Expanding the above derivation for model \score{\featuresValue} learned from the data
\[
\score{\featuresValue} = \prob{\outcome = 0 | \features = \featuresValue, \decision = 1},
\]
the {\it generalized performance} \generalPerformance of that model is given by the following formula.
\begin{equation}
\generalPerformance = \sum_\featuresValue \score{\featuresValue} \indicator{F(\featuresValue) < r} \prob{\features = \featuresValue}
\label{eqn:gp}	
\end{equation}
Equation~\ref{eqn:gp} can be calculated for a given model \datadistr{\featuresValue} = \prob{\features = \featuresValue} of individual features.
Alternatively, we can have an empirical measure \empiricalPerformance of performance over the $\datasize$ data points in dataset \dataset, given by the following equation.
\begin{equation}
\empiricalPerformance = \frac{1}{\datasize} \sum_{(\featuresValue, \outcomeValue)\in\dataset}  \score{\featuresValue} \indicator{F(\featuresValue) < r} 
\label{eqn:gp}	
\end{equation}

\subsection{Comments}
Roughly speaking, the above formulas should work well if `bail' cases (\decision = 1) cover well the area spanned by the observed features of defendants -- i.e., we do not have large areas of \features with no or too few bail cases.

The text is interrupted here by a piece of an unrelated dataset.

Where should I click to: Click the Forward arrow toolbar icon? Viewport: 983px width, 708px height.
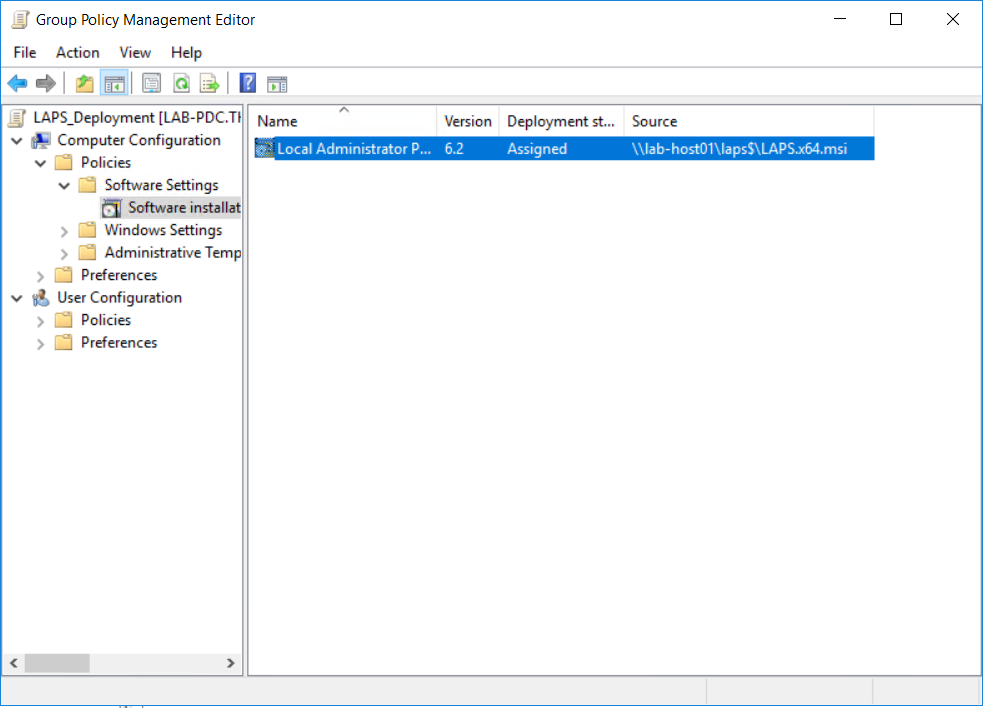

If there are such areas, then we cannot do much about the lack of data. 
One reasonable modeling choice, however, is to impose the following priors on \score{\featuresValue}: 
\begin{enumerate}
	\item $\score{\featuresValue} \approx 1$ for areas near values of \features for which we have observed data but few bail decisions (i.e., we assume a-priori that a defendant is more likely to violate bail -- a belief that will change if the data tell us otherwise);
	\item $\score{\featuresValue} \approx 0$ for areas near unobserved values of \features (i.e., we assume that people who are unlikely to ever be taken to court would probably `play nice' and not violate bail).
\end{enumerate}

Lack of data for large areas of \features is a potential problem for the {\it contraction} technique of Lakkaraju et.al., as well.
Unlike contraction, though, our approach does not require to have data at all leniency levels.
Moreover, it is easy to see based on the derivations of Eq.\ref{eqn:gp} that our approach would work identically in the case where defendants are not assigned to judges at random (i.e., if there was a causal relation $\features\rightarrow\leniency$).

\section{Results}

Below we present our results in various settings.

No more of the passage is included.